▶ _YOUR GOAL_: Among the records that follow, find the line with "Given: Click the date" and the line with "The width and height of the screenshot is (999, 641).". Set down those lines and all lines between them exactly, without adding anything.
Top of INFORMATION
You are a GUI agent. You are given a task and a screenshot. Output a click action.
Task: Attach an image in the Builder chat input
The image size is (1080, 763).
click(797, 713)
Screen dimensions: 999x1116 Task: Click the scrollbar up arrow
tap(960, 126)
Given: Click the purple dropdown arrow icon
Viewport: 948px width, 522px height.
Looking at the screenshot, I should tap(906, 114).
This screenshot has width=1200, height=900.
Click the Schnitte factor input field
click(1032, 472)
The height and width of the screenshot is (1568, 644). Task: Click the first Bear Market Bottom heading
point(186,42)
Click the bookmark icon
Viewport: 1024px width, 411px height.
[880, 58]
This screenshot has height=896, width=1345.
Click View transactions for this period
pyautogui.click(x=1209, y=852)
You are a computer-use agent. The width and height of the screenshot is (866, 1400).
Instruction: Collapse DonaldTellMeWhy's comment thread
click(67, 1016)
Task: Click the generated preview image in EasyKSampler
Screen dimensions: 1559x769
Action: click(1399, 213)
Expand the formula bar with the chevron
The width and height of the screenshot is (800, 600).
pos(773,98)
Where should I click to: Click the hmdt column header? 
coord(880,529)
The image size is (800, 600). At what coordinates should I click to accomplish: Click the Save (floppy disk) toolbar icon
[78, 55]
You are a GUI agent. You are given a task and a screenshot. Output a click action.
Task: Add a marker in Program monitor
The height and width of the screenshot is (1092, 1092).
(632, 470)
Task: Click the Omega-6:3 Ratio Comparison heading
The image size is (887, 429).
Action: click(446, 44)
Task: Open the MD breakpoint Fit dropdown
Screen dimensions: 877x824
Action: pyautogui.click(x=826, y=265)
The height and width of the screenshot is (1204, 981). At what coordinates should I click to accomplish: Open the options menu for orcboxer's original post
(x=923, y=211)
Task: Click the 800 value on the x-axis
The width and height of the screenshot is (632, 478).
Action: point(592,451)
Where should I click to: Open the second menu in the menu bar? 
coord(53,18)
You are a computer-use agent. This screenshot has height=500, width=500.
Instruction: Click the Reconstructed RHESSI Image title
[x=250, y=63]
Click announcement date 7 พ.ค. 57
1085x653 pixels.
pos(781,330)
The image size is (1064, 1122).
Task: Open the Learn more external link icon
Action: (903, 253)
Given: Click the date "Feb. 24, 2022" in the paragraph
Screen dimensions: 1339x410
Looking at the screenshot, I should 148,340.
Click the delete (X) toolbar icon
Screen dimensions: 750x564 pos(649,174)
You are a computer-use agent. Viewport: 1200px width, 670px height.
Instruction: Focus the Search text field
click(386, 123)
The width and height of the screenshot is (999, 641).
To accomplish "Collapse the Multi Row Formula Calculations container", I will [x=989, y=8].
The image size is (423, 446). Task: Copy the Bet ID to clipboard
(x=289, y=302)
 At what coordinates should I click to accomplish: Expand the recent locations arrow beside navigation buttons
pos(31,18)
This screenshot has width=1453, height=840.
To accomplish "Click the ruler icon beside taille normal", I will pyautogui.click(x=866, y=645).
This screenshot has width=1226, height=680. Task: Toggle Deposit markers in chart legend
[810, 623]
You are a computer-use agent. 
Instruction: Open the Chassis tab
Bottom of INFORMATION
▶ _PROBLEM SOLUTION_:
Given: Click the date "Feb. 24, 2022" in the paragraph
Screen dimensions: 1339x410
Looking at the screenshot, I should 148,340.
Click the delete (X) toolbar icon
Screen dimensions: 750x564 pos(649,174)
You are a computer-use agent. Viewport: 1200px width, 670px height.
Instruction: Focus the Search text field
click(386, 123)
The width and height of the screenshot is (999, 641).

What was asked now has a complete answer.